A. : Je n’aime pas les couleurs basiques de science-fiction du genre noir et vert ou bleu et gris avec des effets laser… J’ai utilisé des couleurs que j’utilise habituellement pour mes dessins, comme le rose, le beige, l’orangé… J’aime beaucoup les tons pastels de manière générale peut-être parfois un peu trop désaturés. Marion Amirganian, notre éditrice, trouvait mes personnages trop pâles avec un air malade. J’ai reconnu que c’était effectivement trop terne et j’ai cherché un compromis entre le fluo et le pastel. Je suis très attaché aux ambiances générales plutôt qu’aux détails. Une fois que j’avais fini les couleurs sur une planche, je sélectionnais toutes les couleurs d’une case et je rajoutais un dégradé général très léger par-dessus, ce qui rajoute une atmosphère. Monet disait : « Je ne peins pas la cathédrale de Rouen, je peins ce qu’il y a entre elle et moi. » Je voulais vraiment colorier la lumière, faire des ambiances lumineuses prononcées, du coup très contrastées puisque chaque scène a sa propre ambiance.
Sur un tel terrain de jeu, les possibilités de scénarios sont quasi infinies…
B. : Pour moi, c’est un peu comme Minecraft. On a défini un terrain de jeu. On est en train de suivre l’intrigue principale mais c’est quelque chose qui est déclinable à l’infini. Je ne sais pas si on aura la possibilité de le faire, il faudrait déjà que l’album ait du succès. Je ne sais pas non plus si j’en aurais le courage. Le vrai héros du livre est l’univers lui-même. J’aime bien dans mes scénarios laisser des amorces et des ouvertures qui peuvent revenir plus loin. Je l’ai beaucoup fait sur Raghnarok. Marje et Dana ont beau être des super joueuses, elles restent des gouttes d’eau dans un océan.
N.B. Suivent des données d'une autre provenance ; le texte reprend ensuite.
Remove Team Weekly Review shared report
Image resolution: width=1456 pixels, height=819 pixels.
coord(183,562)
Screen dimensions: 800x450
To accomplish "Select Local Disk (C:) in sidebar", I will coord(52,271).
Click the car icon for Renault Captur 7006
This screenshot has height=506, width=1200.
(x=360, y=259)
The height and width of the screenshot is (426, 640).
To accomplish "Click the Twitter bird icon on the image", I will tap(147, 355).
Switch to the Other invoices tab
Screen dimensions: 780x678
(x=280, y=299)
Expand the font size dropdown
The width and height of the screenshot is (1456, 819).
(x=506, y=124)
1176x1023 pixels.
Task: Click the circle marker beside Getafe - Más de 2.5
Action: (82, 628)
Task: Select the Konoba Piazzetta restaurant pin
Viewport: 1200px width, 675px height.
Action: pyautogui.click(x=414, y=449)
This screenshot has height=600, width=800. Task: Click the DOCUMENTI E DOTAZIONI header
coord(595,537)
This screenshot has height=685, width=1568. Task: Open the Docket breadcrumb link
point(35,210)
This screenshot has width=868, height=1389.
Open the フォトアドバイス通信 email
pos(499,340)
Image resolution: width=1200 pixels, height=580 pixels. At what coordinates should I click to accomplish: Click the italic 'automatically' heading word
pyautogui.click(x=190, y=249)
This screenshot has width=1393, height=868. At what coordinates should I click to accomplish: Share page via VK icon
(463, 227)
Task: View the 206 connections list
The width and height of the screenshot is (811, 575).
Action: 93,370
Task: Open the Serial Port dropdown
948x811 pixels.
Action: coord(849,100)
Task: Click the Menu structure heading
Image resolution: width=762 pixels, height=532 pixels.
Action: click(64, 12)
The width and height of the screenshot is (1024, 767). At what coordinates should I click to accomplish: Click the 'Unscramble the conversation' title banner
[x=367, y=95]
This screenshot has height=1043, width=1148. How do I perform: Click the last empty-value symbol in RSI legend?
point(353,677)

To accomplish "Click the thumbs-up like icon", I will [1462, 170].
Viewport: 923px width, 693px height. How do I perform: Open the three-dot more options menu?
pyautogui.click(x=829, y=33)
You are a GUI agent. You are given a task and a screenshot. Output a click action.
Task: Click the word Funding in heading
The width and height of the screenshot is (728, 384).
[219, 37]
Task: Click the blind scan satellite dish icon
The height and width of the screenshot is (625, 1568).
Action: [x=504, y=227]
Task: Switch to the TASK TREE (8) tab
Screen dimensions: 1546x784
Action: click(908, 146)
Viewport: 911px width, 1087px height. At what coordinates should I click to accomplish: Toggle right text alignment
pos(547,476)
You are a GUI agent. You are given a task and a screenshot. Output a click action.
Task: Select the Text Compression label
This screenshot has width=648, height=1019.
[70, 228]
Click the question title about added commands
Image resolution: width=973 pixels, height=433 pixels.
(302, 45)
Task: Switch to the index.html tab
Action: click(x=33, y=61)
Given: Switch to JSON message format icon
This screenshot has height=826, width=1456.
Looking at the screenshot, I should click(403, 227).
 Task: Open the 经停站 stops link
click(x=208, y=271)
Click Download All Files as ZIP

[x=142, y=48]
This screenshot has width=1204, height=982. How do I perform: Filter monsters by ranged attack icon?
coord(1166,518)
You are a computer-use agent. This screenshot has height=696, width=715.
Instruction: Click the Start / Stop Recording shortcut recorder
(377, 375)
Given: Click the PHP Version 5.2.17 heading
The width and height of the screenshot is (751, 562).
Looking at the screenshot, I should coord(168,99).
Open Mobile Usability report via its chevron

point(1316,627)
Je ne voulais surtout pas que tout l’univers du Bolchoï tourne autour d’elles.
Le prochain tome aura-t-il la même pagination ?
B. : Oui, exactement pareil, c’est-à-dire 160 pages.
Êtes-vous à l’origine de la réalité augmentée ?
B. : Delcourt avait déjà testé la réalité augmentée sur d’autres albums comme Le Rat et les animaux moches et La Petite mort. Dès le moment où cette technologie existait chez eux, on s’est sentis obligés de le faire. Comme on était très à la bourre, on est restés assez sobres sur le contenu. Pour le tome deux, j’aimerais trouver un moyen de pouvoir expliquer grâce à la réalité augmentée comment fonctionne le Bolchoï.
Parlez-nous de votre travail sur la jaquette…
B. : Ça représente assez bien notre façon de travailler. C’est une idée commune qui fait suite à de nombreux compromis. J’avais eu l’idée de la jaquette transparente et j’avais pensé à faire un dessin en deux parties, un sur la jaquette et un autre sur la couverture. Aseyn avait une vision très graphique.
A. : Je voulais que toutes les informations soient présentes sur la jaquette.